[DETALHES DA TAREFA] Segundo o texto extraído, porque é que a resposta dada à primeira parte do número 5) é considerada correta? Explique em uma a três frases.

[TEXTO EXTRAÍDO]
----------
A possibilidade que o legislador conferiu ao Tribunal da Relação de alterar a matéria de facto não é absoluta pois tal só é admissível quando os meios de prova revisitados não deixem outra alternativa, ou seja, em situações que, manifestamente, apontam em sentido contrário ao decidido pelo tribunal a quo.
Se a decisão do julgador está devidamente fundamentada, segundo as regras da experiência e da lógica, não pode ser modificada, sob pena de inobservância do princípio da livre convicção.[5]
A Recorrente discorda da resposta dada à primeira parte do número 5) sobre o pagamento de 10% em 20 de dezembro de 2018 do valor da remuneração acordada, por entender que respeita a 10% do sinal retido pela Recorrida aquando do recebimento do sinal devido pela celebração do contrato-promessa de compra e venda.
Para tanto, fundamenta-se nas suas declarações e no documento n.º 4, junto aos autos.
As partes estabeleceram, no contrato de mediação, que incumbia à Recorrente, no que respeita à remuneração, o pagamento da quantia de cinco mil euros, sendo devido 10 % desse valor após a celebração do contrato-promessa de compra e venda e o remanescente na celebração da escritura.
A Recorrente enviou, em 17 de Dezembro de 2017, um e-mail para a Recorrida informando sobre os seus dados bancários a fim de ser transferido o valor do sinal, acrescentando que esta podia reter 10% do valor que se encontra convencionado.(doc. de fls. 45)
Em 20 de Dezembro a Recorrida comunicou-lhe que efectuaram nesse dia a transferência do sinal, deduzido dos 10% dos honorários, remetendo em anexo comprovativos da factura €600=€500 da comissão de venda + 115€ de IVA) e da transferência do sinal (€9385) (docs. de fls. 20 verso, 21 e 22).
Ou seja, a Recorrida, devidamente autorizada pela Recorrente, reteve a quantia de €500,00 correspondente ao pagamento de 10% do valor convencionado no contrato de mediação em consequência da celebração do contrato-promessa de compra e venda.
Portanto, a retenção de parte do sinal pela Recorrida teve como fundamento justamente o pagamento que era devido pela Recorrente, razão pela qual a resposta a essa matéria está absolutamente correcta.
A segunda parte relativa à interpelação para pagamento do restante não tem qualquer relevância porquanto estamos perante uma obrigação com prazo certo (cfr. arts. 805.º, n.º 2, al. a) e 806.º, n.º 1 do CC).
No que concerne à procuradoria também não merece relevância porque se trata de um valor que deverá ser atendido como custas de parte.
----------
[DADOS APRESENTADOS]
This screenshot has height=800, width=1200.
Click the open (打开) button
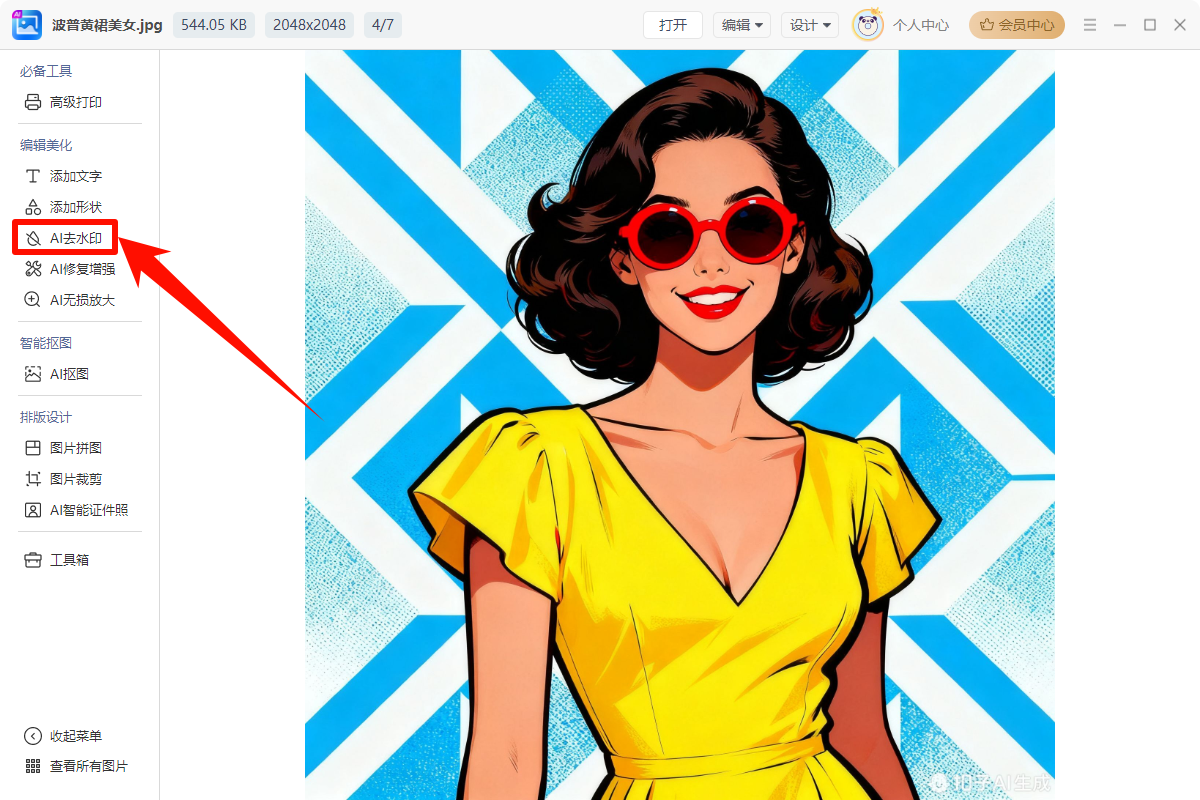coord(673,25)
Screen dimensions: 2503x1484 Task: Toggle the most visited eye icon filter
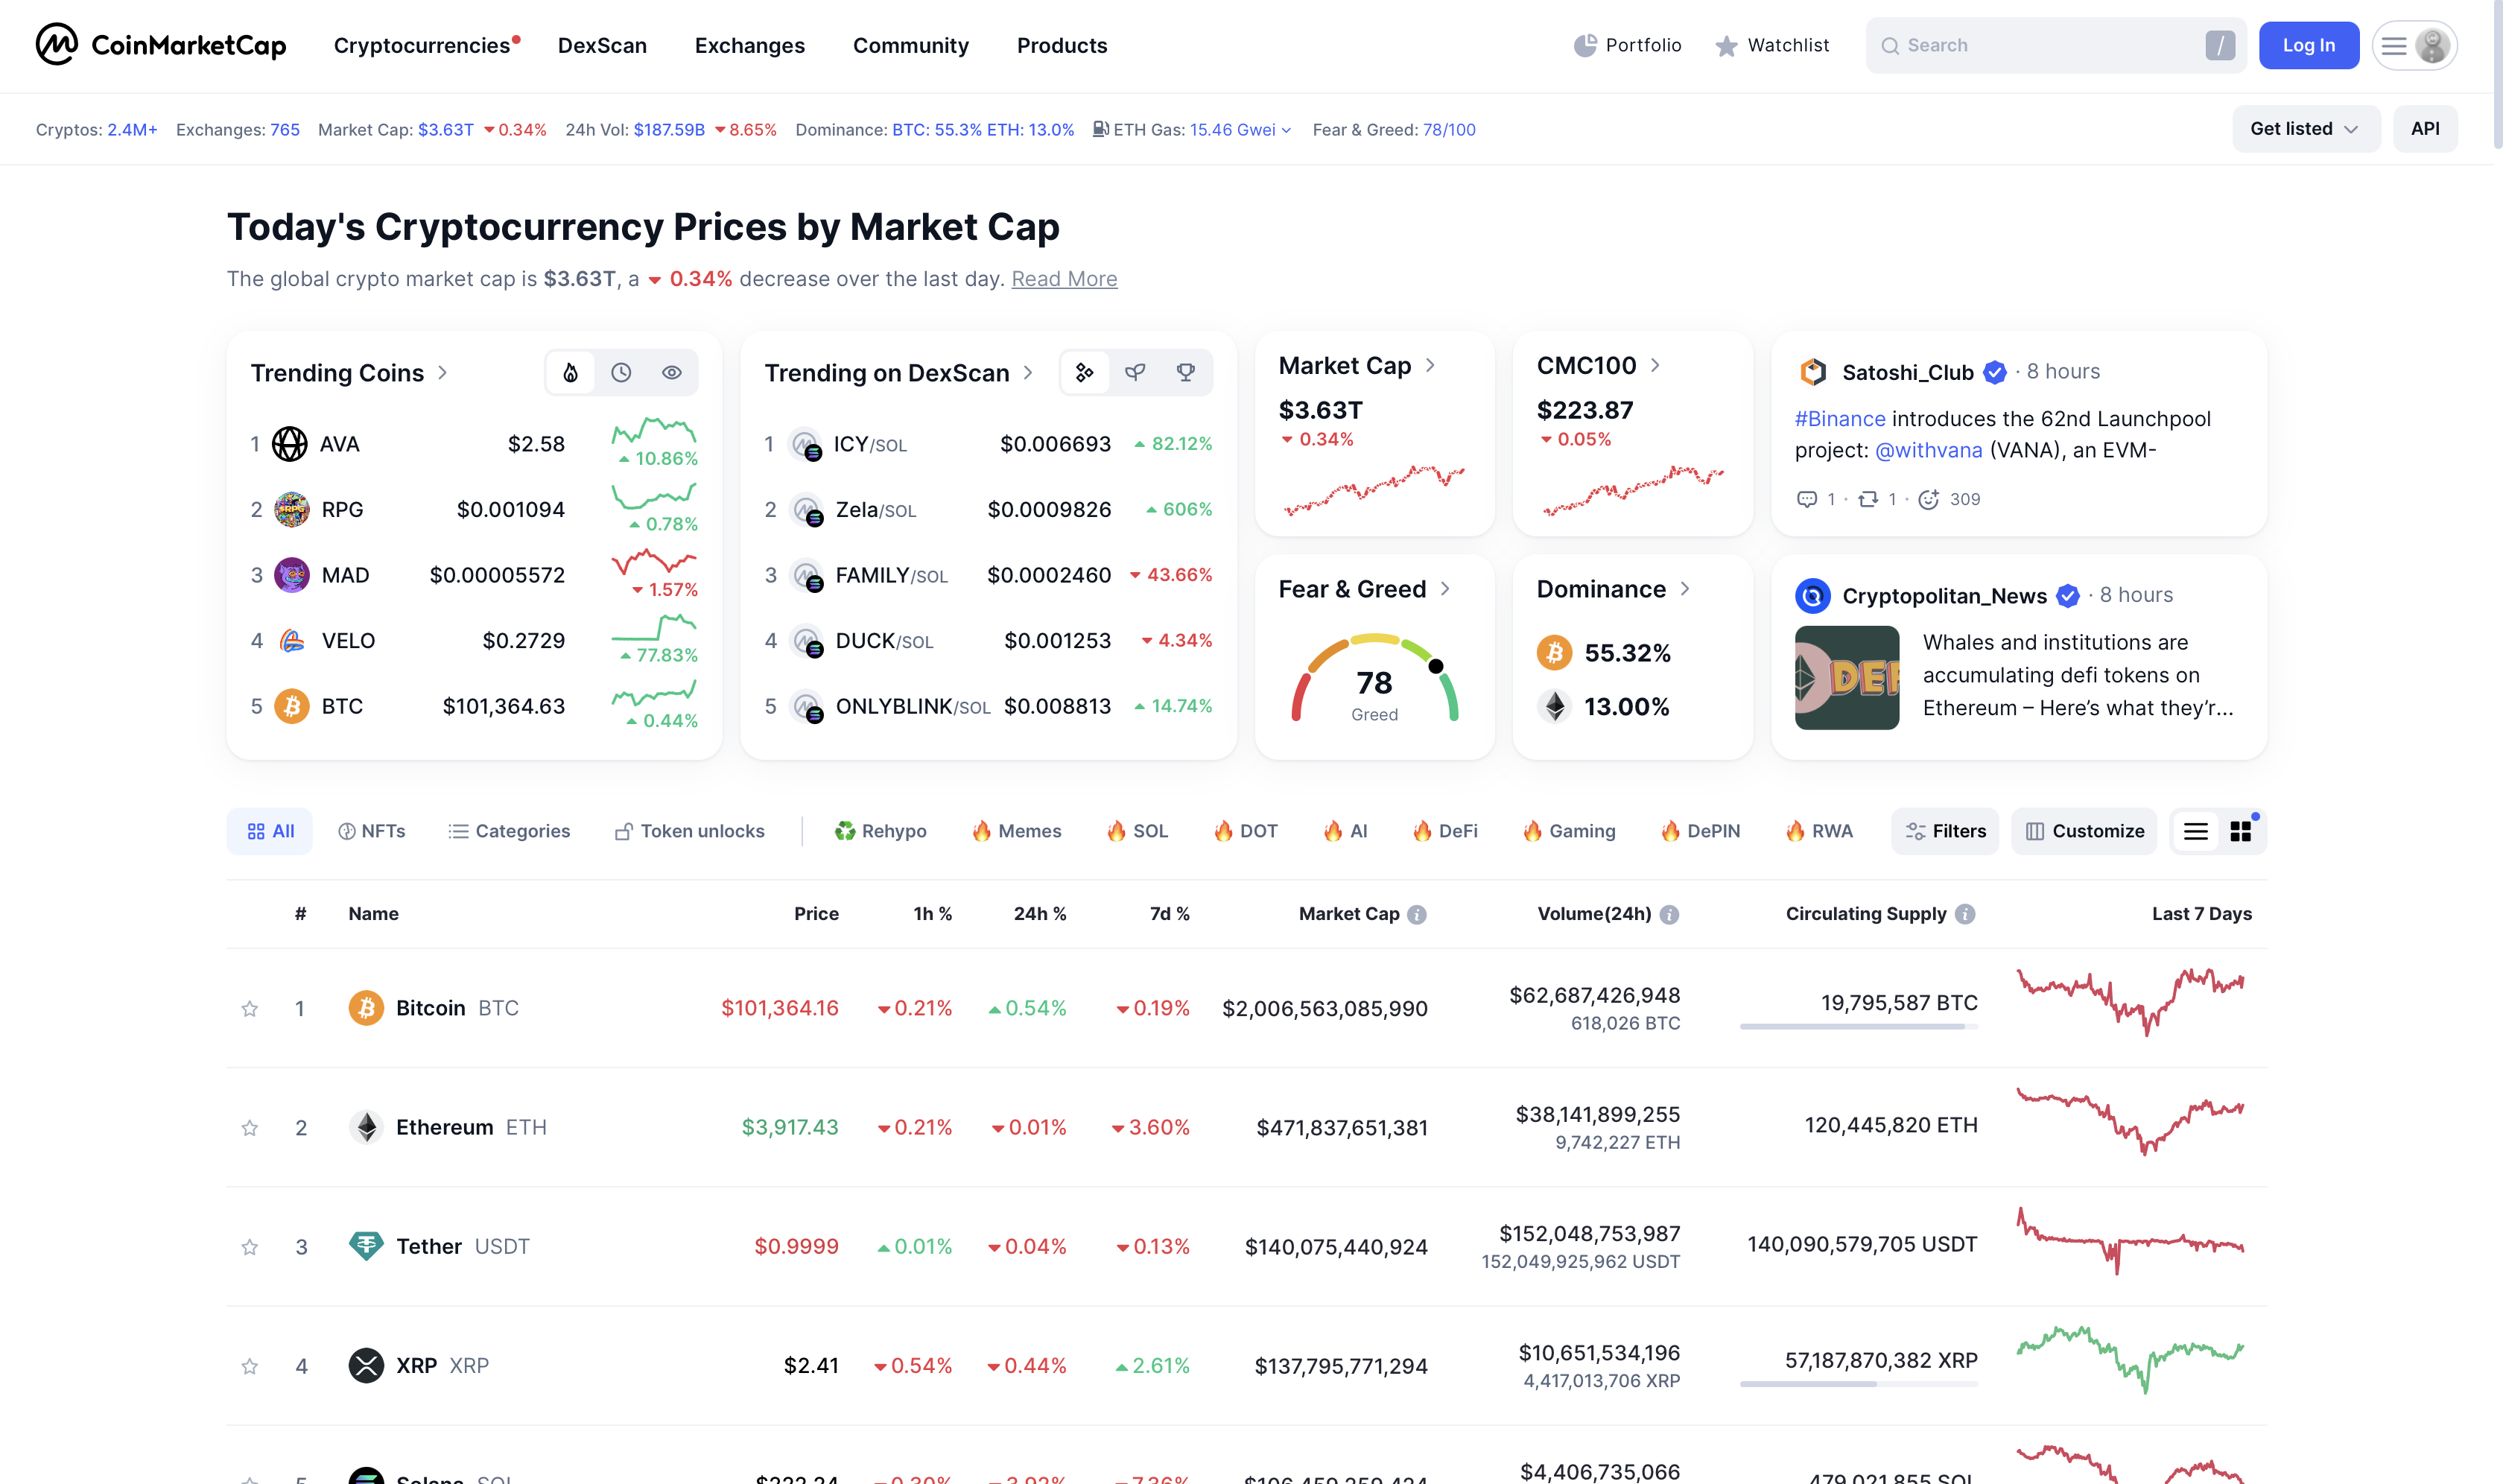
----------
[RESPOSTA AO EXERCÍCIO] A Recorrida, devidamente autorizada pela Recorrente, reteve €500,00 do sinal. Esse valor correspondia aos 10% da remuneração de cinco mil euros, devidos após a celebração do contrato-promessa de compra e venda. Assim, a retenção teve como fundamento justamente o pagamento que a Recorrente devia.